* **Requirements**: Copy out the material below verbatim, from the line holding "Where should I click to: Open" through the line holding "tap(91, 374)", both inclusive.
--*--
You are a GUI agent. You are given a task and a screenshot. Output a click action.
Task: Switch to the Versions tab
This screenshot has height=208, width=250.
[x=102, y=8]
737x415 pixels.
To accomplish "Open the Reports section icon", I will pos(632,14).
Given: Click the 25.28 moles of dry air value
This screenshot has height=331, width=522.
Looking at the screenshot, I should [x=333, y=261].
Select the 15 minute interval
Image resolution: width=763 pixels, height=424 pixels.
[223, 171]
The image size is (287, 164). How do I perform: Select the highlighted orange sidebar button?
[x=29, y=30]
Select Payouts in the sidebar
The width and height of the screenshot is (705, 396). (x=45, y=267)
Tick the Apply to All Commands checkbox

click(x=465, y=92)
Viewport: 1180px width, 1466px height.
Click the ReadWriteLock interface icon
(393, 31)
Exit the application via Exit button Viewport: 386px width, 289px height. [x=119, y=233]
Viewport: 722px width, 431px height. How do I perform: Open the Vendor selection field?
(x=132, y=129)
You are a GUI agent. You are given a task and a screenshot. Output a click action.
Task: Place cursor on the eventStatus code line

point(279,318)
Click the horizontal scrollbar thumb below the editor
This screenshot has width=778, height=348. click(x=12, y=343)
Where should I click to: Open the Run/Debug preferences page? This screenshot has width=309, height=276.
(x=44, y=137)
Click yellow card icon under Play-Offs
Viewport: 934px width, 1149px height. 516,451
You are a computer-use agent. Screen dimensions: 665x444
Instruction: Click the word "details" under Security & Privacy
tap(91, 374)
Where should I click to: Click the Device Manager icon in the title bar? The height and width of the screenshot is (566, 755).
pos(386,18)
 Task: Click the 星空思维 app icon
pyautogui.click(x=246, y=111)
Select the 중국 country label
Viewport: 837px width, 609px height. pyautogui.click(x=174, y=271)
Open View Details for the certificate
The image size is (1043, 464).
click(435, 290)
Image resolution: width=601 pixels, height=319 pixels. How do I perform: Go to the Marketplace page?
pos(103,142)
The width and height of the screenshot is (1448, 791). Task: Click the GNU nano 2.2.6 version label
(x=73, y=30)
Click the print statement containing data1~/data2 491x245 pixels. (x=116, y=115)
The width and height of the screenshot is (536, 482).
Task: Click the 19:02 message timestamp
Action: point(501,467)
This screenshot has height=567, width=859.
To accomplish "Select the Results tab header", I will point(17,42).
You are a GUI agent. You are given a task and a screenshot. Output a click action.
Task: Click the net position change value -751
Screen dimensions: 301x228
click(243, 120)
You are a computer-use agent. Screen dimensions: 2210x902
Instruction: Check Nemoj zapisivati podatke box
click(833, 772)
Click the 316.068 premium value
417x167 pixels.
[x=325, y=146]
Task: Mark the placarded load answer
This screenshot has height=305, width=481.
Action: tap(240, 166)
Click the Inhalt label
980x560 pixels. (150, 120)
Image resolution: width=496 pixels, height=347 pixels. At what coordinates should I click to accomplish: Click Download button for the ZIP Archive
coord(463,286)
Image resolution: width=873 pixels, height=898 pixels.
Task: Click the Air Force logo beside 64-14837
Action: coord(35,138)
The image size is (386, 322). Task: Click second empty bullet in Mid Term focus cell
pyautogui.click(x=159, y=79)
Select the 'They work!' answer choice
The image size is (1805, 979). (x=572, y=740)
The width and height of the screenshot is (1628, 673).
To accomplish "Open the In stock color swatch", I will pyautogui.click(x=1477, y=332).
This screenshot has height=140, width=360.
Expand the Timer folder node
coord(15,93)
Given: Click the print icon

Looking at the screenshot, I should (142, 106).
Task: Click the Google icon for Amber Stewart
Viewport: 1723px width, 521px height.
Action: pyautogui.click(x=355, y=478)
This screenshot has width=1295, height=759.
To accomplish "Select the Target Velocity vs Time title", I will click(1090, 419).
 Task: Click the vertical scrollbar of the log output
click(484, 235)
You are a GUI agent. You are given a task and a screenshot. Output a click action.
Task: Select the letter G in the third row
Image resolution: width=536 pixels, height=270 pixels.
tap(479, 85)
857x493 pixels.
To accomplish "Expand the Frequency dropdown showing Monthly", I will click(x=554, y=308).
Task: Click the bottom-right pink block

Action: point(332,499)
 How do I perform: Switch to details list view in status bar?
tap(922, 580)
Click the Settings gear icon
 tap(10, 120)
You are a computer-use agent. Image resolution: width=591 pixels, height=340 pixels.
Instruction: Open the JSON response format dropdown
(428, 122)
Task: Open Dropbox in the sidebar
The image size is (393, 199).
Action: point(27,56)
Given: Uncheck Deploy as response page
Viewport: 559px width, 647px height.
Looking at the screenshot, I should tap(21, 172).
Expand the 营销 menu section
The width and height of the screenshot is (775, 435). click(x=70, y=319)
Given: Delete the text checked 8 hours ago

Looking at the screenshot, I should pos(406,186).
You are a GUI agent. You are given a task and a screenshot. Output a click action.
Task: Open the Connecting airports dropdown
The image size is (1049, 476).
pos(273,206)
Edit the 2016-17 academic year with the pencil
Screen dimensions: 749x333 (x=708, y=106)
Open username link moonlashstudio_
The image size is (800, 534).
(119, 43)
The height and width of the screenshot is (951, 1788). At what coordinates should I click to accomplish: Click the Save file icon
--*--
* **Answer in full**:
Where should I click to: Open the Run/Debug preferences page? This screenshot has width=309, height=276.
(x=44, y=137)
Click yellow card icon under Play-Offs
Viewport: 934px width, 1149px height. 516,451
You are a computer-use agent. Screen dimensions: 665x444
Instruction: Click the word "details" under Security & Privacy
tap(91, 374)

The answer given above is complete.